Donald Trump’s characterization of Mexican immigrants as criminals and rapists during his presidential campaign angered Heidi Sainz, whose family is from Mexico and who has close friends who are immigrants. She was also upset that she couldn’t do anything about it at the ballot box because she was a year shy of being able to vote. Sainz favors a bill in the California Legislature that would lower the voting age to 17, which she thinks would give a voice to more people affected by the outcome of elections. “Looking at all the protests throughout this year throughout all the high schools across the nation, we could see a lot of the minors were protesting because they felt as if they didn’t have a voice,” said Sainz, a senior at Inderkum High School in Sacramento.

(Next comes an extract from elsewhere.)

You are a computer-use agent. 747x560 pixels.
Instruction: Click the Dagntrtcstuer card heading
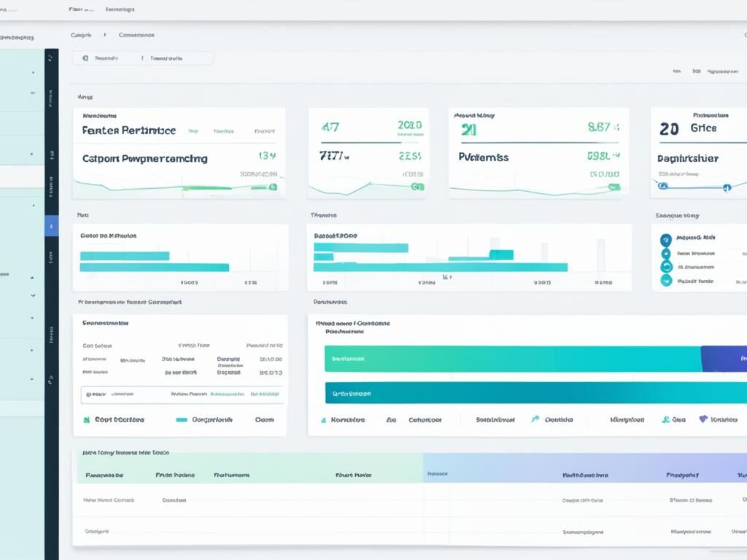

Lawmakers in more than a dozen states are trying to increase voter participation by targeting young people. Their bills are among nearly 500 pieces of legislation introduced around the country this year to make voting easier, according to a March analysis by New York University’s Brennan Center for Justice.
While Republican-leaning states have moved to tighten voting rules – nearly 90 such bills have been introduced – those efforts have been outstripped by the number of bills seeking to expand access to the polls.
“A lot of young people last year wanted to make their voices heard but were unable to do so because the rules prohibited them,” said Jonathan Brater, counsel with the nonpartisan Brennan Center Democracy Program.